Da man jedoch besonders GEBILDET herüberkommen und nicht unhöflich sein möchte (denn es gehört sich ja schließlich nicht Anderen direkt ins Gesicht zu sagen was man über sie denkt oder was man von ihnen hält) meinen sie anscheinend wohl mit dem Wort „Autismus“ sich hier in besonders gehobener Sprache gewählt auszudrücken.
Solche Leute merken anscheinend jedoch nicht dass sie letztendlich: Alles andere als gebildet und höflich sind…sie beweisen eigentlich nur dass sie ungebildet und überaus unhöflich sind.
Unhöflich (jetzt mal höflich ausgedrückt) Autisten gegenüber!
Aber dies scheint man dann wohl gerne in Kauf zu nehmen. Einer Minderheit gegenüber darf man sich anscheinend immer und immer wieder unhöflich benehmen, das „gehört wohl schon zum guten Ton“.
Liebe Zarinka, das ist gut auf den Punkt gebracht (rw).
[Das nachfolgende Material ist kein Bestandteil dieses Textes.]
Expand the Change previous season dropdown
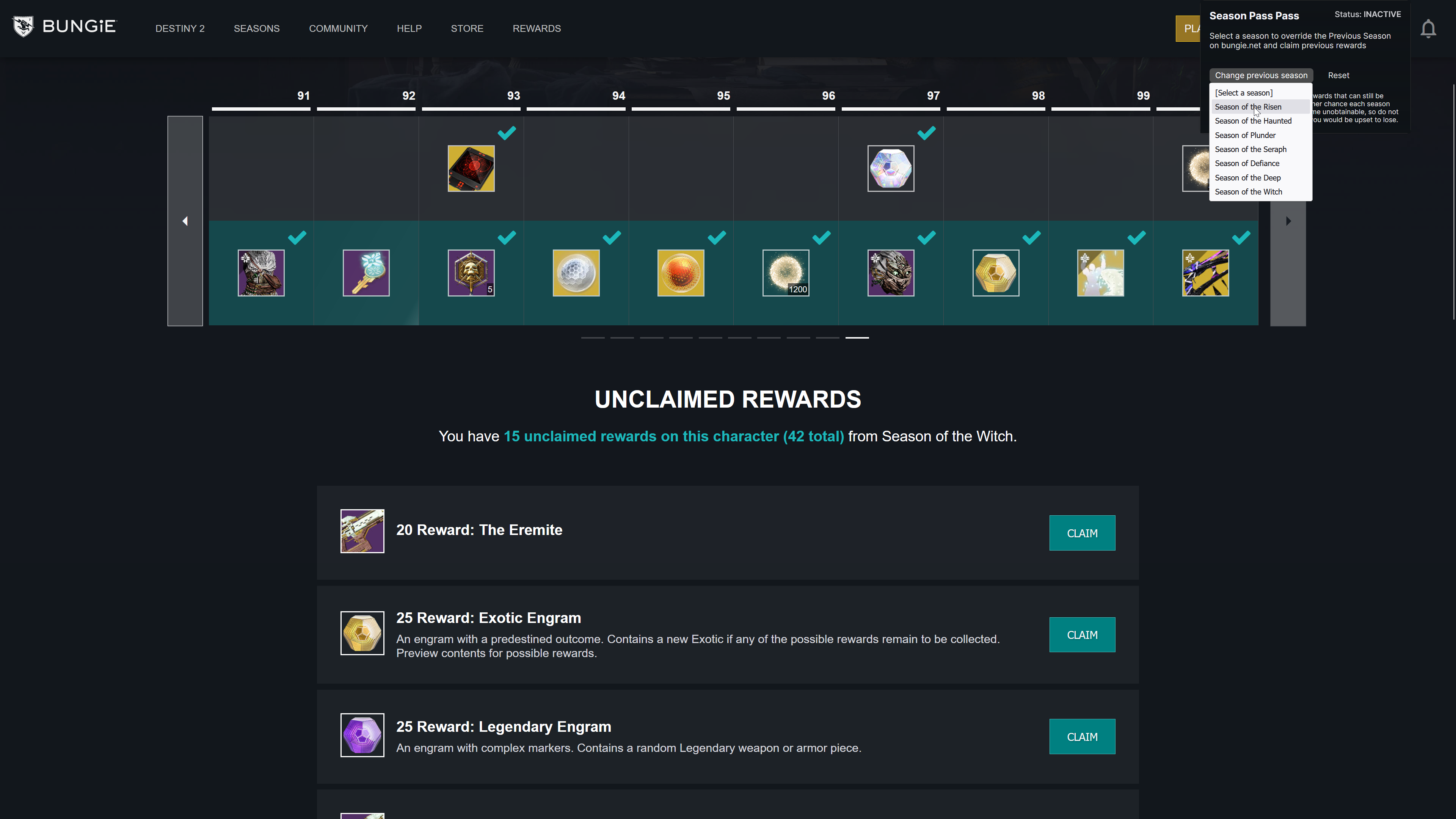 [x=1261, y=75]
Hinzu kommt noch, dass Journalisten (ich meine damit ganz explizit nicht alle – auch das wäre pauschalisierend) ganz einfach Textzeilen sparen können, wenn sie alles, was sie assoziativ hervorrufen wollen (da im Klischee verhaftet und dadurch schnell abrufbar) vermeintlich in ein einziges Wort pressen können. Als Journalist schreibt man dann einfach: …“autistisch“ und kann sich damit etliche Umschreibungen sparen. Auch das mag Grund für die häufige Verwendung dieses „Begriffs“ in solchen Texten sein. Hier ist weniger sicher nicht mehr. Und auf jeden Fall nicht das Richtige!
Ich habe bei all den Beispielen überhaupt nicht verstanden, was es mit Autismus zu tun haben soll. Also ich verstehe bei den genannten Artikeln den Einsatz des Wortes Autismus gar nicht, es entsteht für mich kein Zusammenhang. Erst deine Erklärung, daß es um „nicht nachvollziehbare Entscheidungen“ geht, hat mir klar gemacht, was das soll.
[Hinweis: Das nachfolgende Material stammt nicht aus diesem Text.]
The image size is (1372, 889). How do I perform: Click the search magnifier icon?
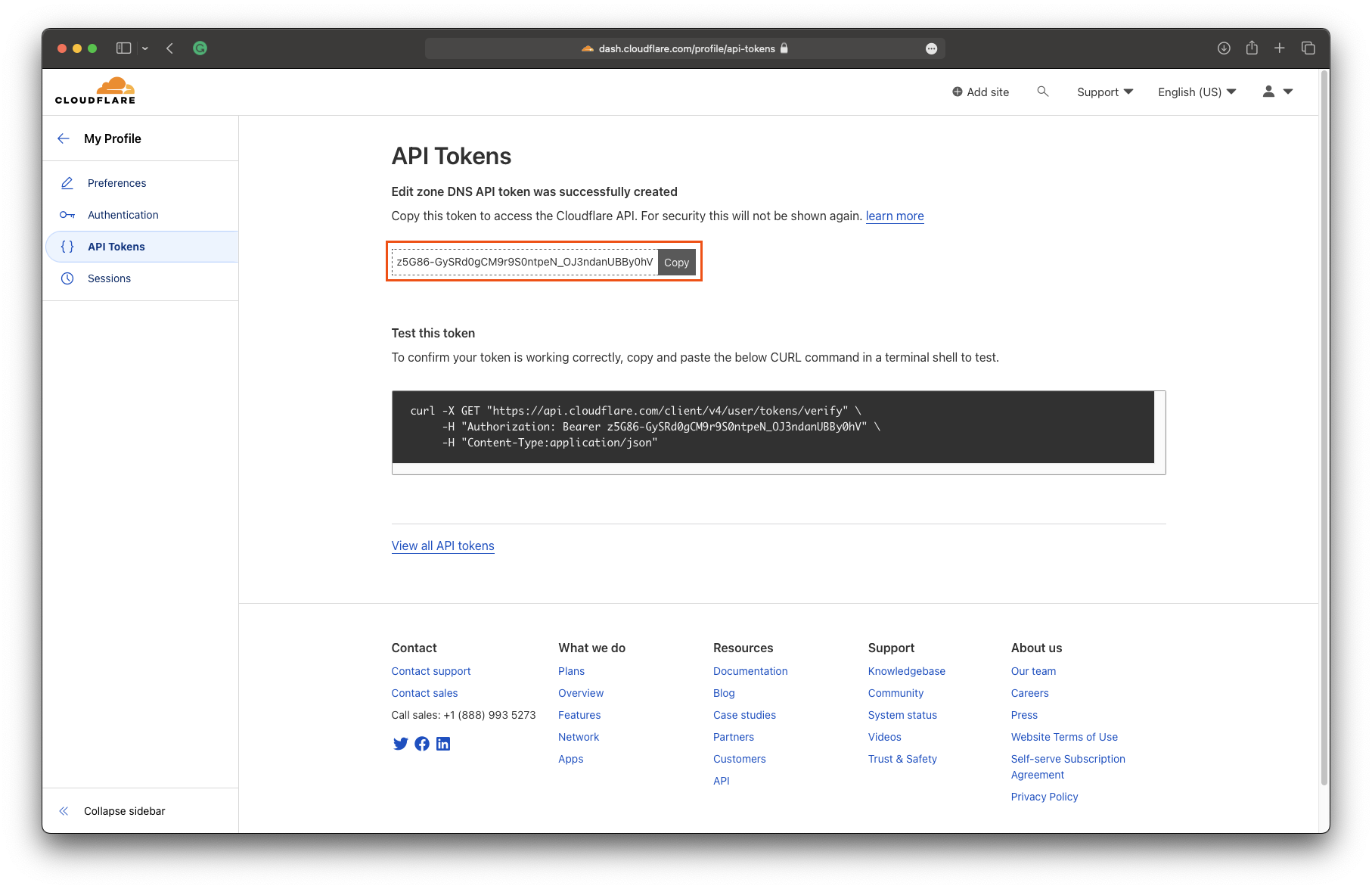[1043, 92]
War es nicht sogar auf dieser Seite, wo mal ein Artikel (oder eine Twitternachricht?) von Stefan Niggemeier kritisiert wurde, die auch das Wort Autismus zweckentfremdet hat? Jedenfalls hatte er darauf reagiert, drüber nachgedacht und sich dann entschuldigt, wie man es von einem anständigen Journalisten wohl auch erwarten darf. Fehler macht jeder und wenn die eingestanden werden, dann verzeiht man doch auch gerne.
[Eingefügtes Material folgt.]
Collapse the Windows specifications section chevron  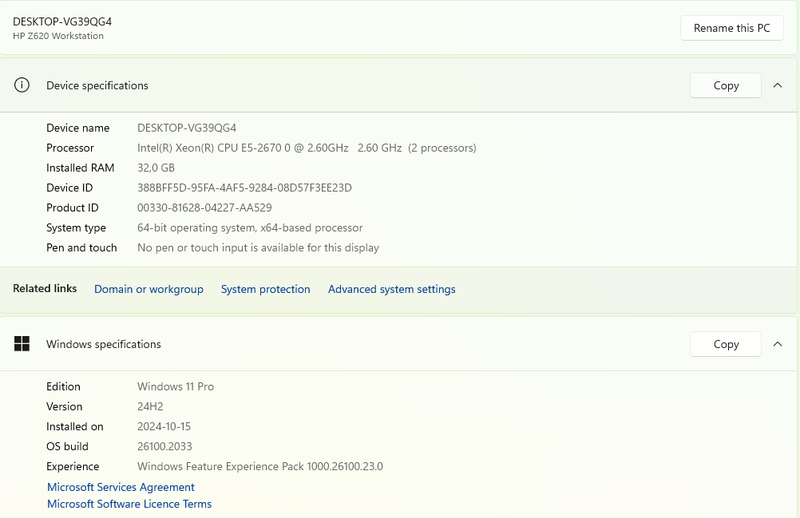[777, 344]
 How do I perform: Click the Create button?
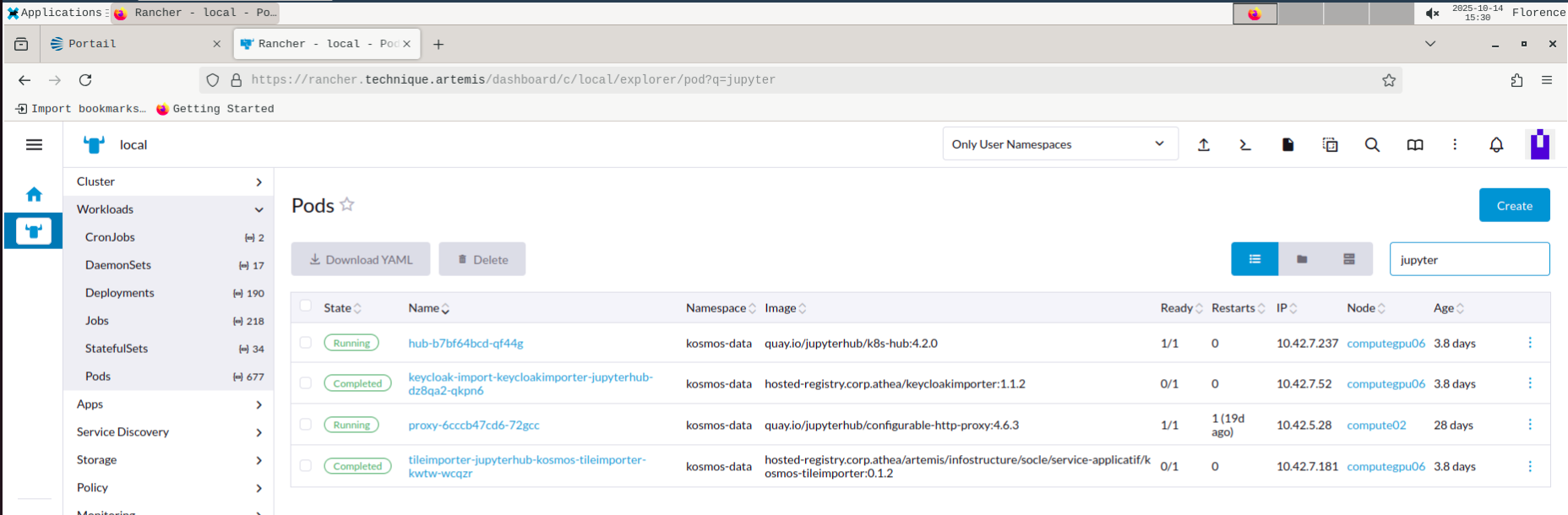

Schon seltsam, kein Journalist würde „spastisch“ als abwertendes Verb nutzen, denn dann wäre die Karriere wohl beendet, aber „autistisch“ scheint akzeptabel zu sein…
Liebe Silke,
eine Sysiphos-Arbeit wie es scheint. Aber bekanntlich beginnt jede Wanderung mit dem ersten Schritt. Toll, dass Du Dich immer wieder auf den Weg machst. Damit machst Du Mut, sich selbst zu engagieren, bist Vorbild und kannst für Dich selbst, wie ich hoffe, etwas Kraft daraus ziehen, auch im Kleinen etwas zu bewegen!
ich kann mich da nur anschliessen und danken, dass Du das mal angesprochen hast. GEnauso oft wird auch das Wort die sind ja behindert benzuz, wo sich dann auch keienr mehr GEdanken macht, was das heisst. Vielen Dank jedenfalls.